PLEASE ALSO NOTE THAT THE ORDERING OF GAMES MATTERS somewhat, so please make sure all of your games are reported in order. It doesn't matter if you post your game after someone else who finished after you, so long as each player's games are in order - throw that order off, and you will get off somehow. Also, please make sure EACH GAME IS IN THERE JUST ONCE. If it's in there twice, I will assume you played twice with the same outcome, and rate both. Now, I would encourage both players to check and make sure the thing is put in correctly, but don't double-rate the thing in the mean-time.
My suggestion would be to put in the IDs as soon as the game is made, to hold your spot for the game, and then fill in the results afterwards.
Feel free to put names in rather than IDs TEMPORARILY (i.e. you want to finish out a string of games with the same guy before putting all the results in all nice-like), but don't leave them in there, as I haven't written a program to parse this information.
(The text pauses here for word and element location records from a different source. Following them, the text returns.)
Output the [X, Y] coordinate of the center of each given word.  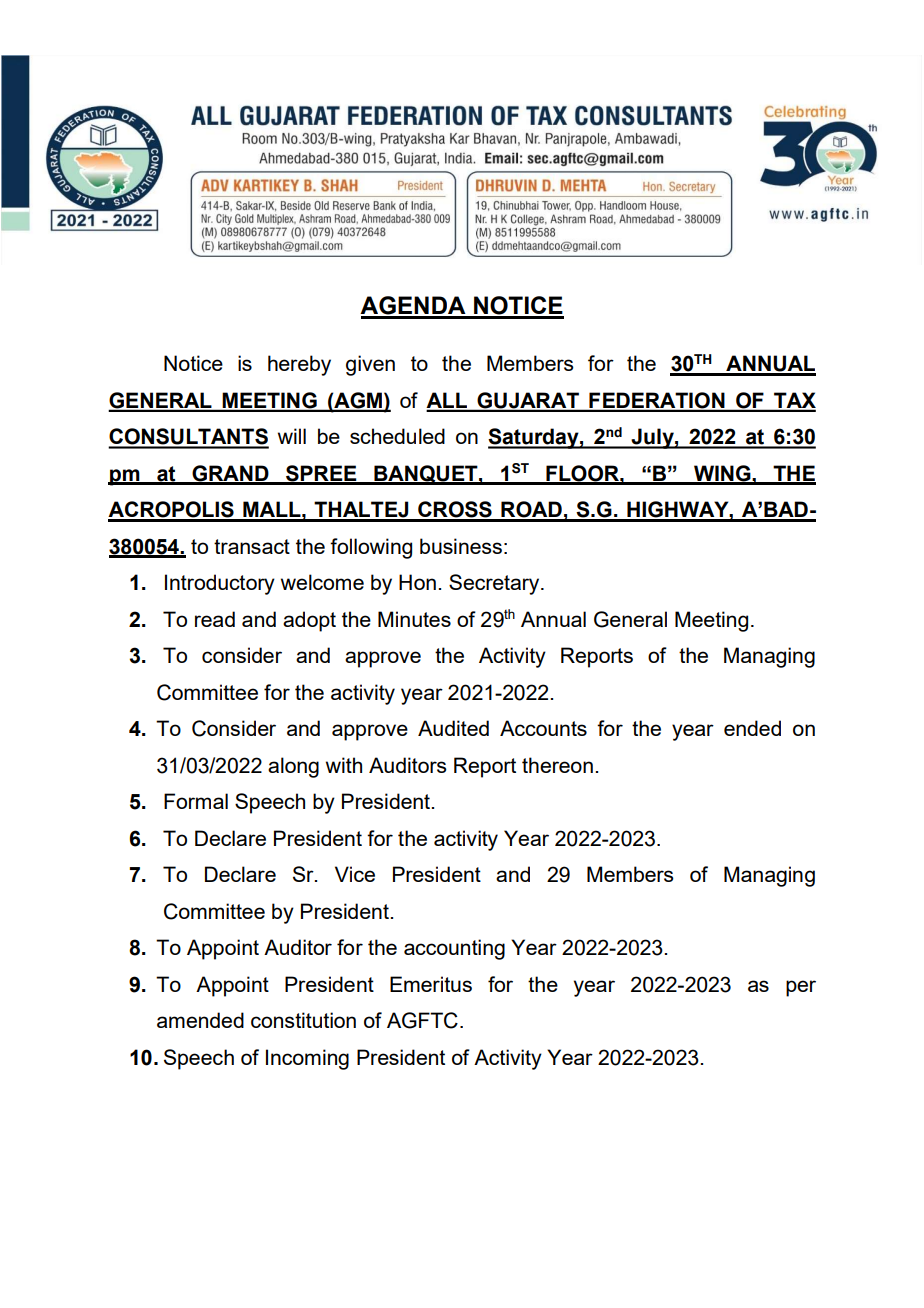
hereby [299, 365]
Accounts [543, 728]
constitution [303, 1020]
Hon [417, 582]
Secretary [495, 584]
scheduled [397, 436]
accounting [454, 949]
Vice [355, 874]
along [293, 767]
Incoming [307, 1059]
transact [252, 546]
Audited [453, 728]
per [801, 988]
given [370, 365]
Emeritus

I would suggest a particular lobby for these games - say Outpost II, which should otherwise be largely deserted. You can put your ID stamp on the game. But however you want to find matches, I don't care, so long as both players are in the system. Also, these don't have to be Goko games - they can be any games you want, so long as both players are in the system and agree to it.
I may have some bugs some days which stop me from running the ratings immediately. Please try not to fret too much over this - I do have other things to do, and a bug is going to probably take longer than the time I have to devote to this, at least until I can get a break, or more likely, home from work (unless I am lucky and it's incredibly simple). The effect on your rating will be nothing, except your inability to see it for a while.
Also, you can probably expect about a day's worth of lag between signing up and being 'active', i.e. having your name appear in the list and me getting the google doc stuff to you.